Exercise:
Omit every picture and write out the rest of the records exactly.

Saved entries

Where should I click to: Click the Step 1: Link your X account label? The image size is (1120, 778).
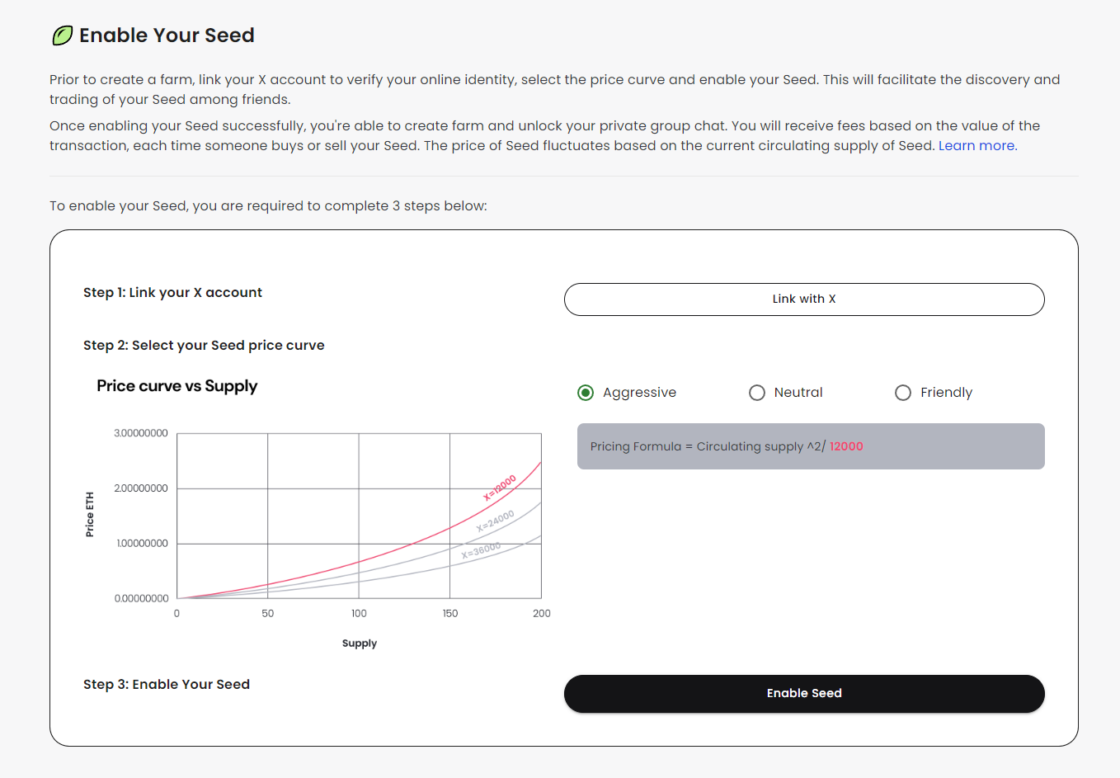click(172, 293)
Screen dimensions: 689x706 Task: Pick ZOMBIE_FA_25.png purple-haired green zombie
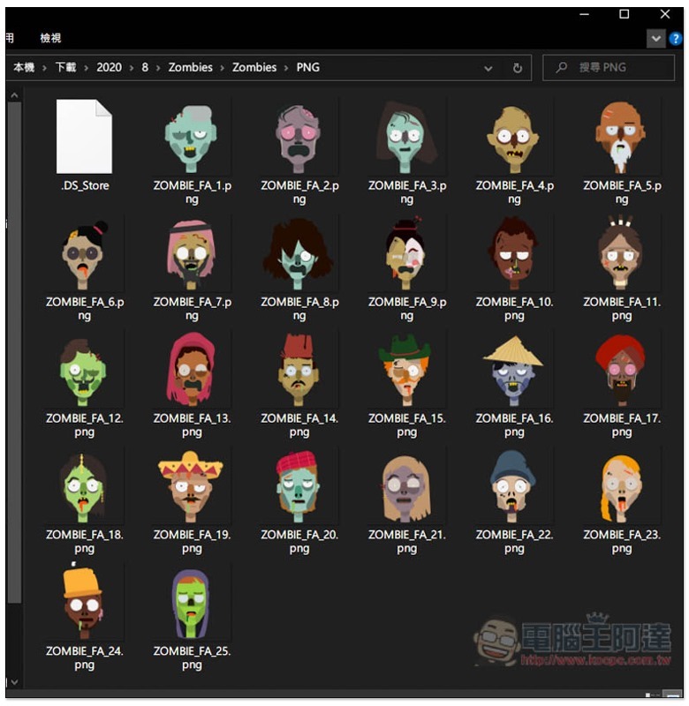tap(191, 602)
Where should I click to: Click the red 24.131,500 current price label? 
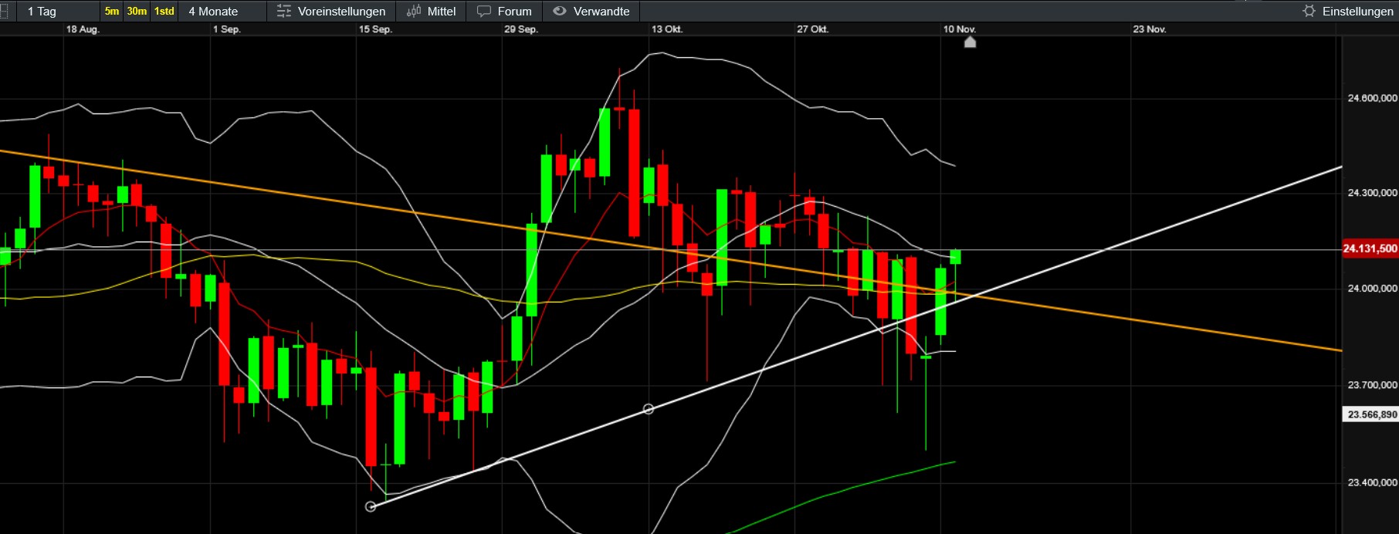pos(1370,248)
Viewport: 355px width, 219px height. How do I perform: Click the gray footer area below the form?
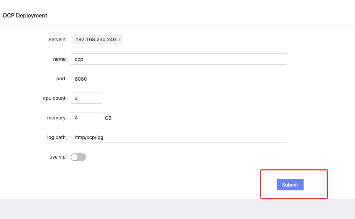(178, 209)
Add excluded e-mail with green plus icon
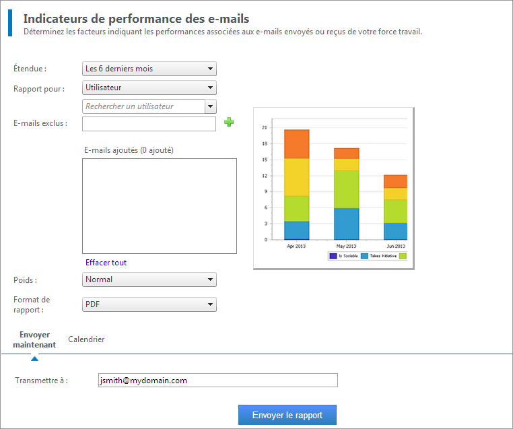 229,122
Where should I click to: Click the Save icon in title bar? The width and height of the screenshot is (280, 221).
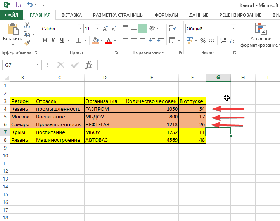point(18,5)
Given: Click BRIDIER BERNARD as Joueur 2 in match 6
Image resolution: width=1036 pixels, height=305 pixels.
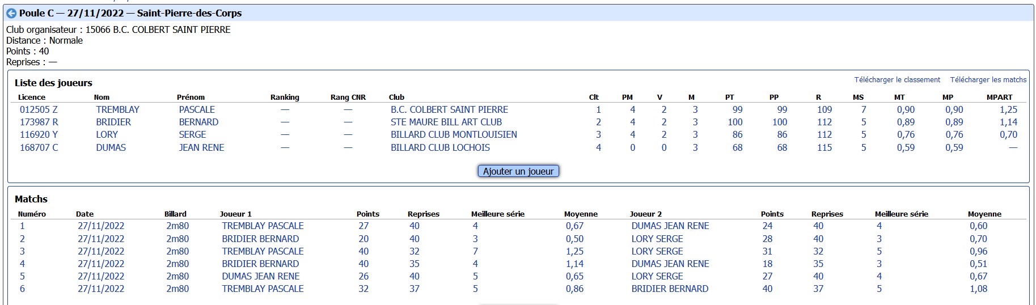Looking at the screenshot, I should (x=670, y=289).
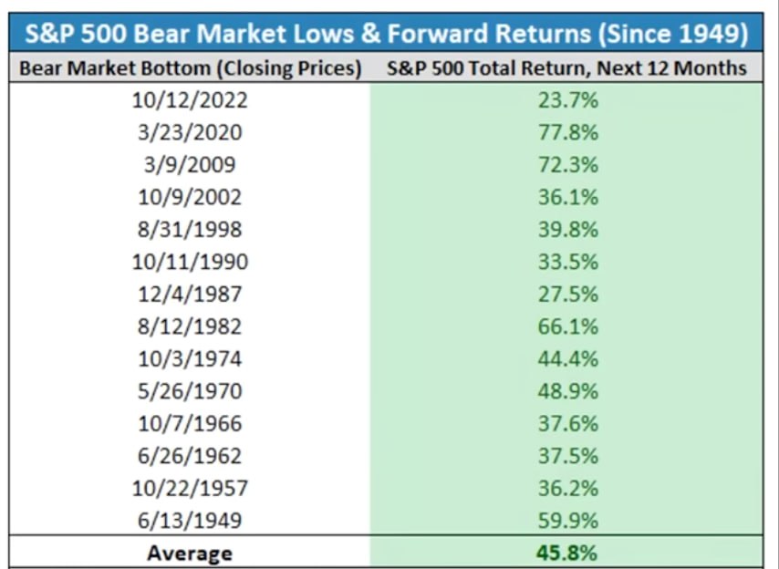This screenshot has height=569, width=779.
Task: Click the 8/31/1998 date cell
Action: [x=190, y=230]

Solution to the exercise:
Where should I click to: Click the Step 1: Link your X account label? The image size is (1120, 778).
click(172, 293)
Screen dimensions: 689x706 Task: Pick ZOMBIE_FA_25.png purple-haired green zombie
tap(191, 602)
Where should I click to: Click the red 24.131,500 current price label? 
pos(1370,248)
Viewport: 355px width, 219px height. How do I perform: Click the gray footer area below the form?
(178, 209)
Add excluded e-mail with green plus icon
 229,122
Where should I click to: Click the Save icon in title bar? The width and height of the screenshot is (280, 221).
point(18,5)
Given: Click BRIDIER BERNARD as Joueur 2 in match 6
Image resolution: width=1036 pixels, height=305 pixels.
Looking at the screenshot, I should (x=670, y=289).
This screenshot has height=569, width=779.
Task: Click the 8/31/1998 date cell
Action: [x=190, y=230]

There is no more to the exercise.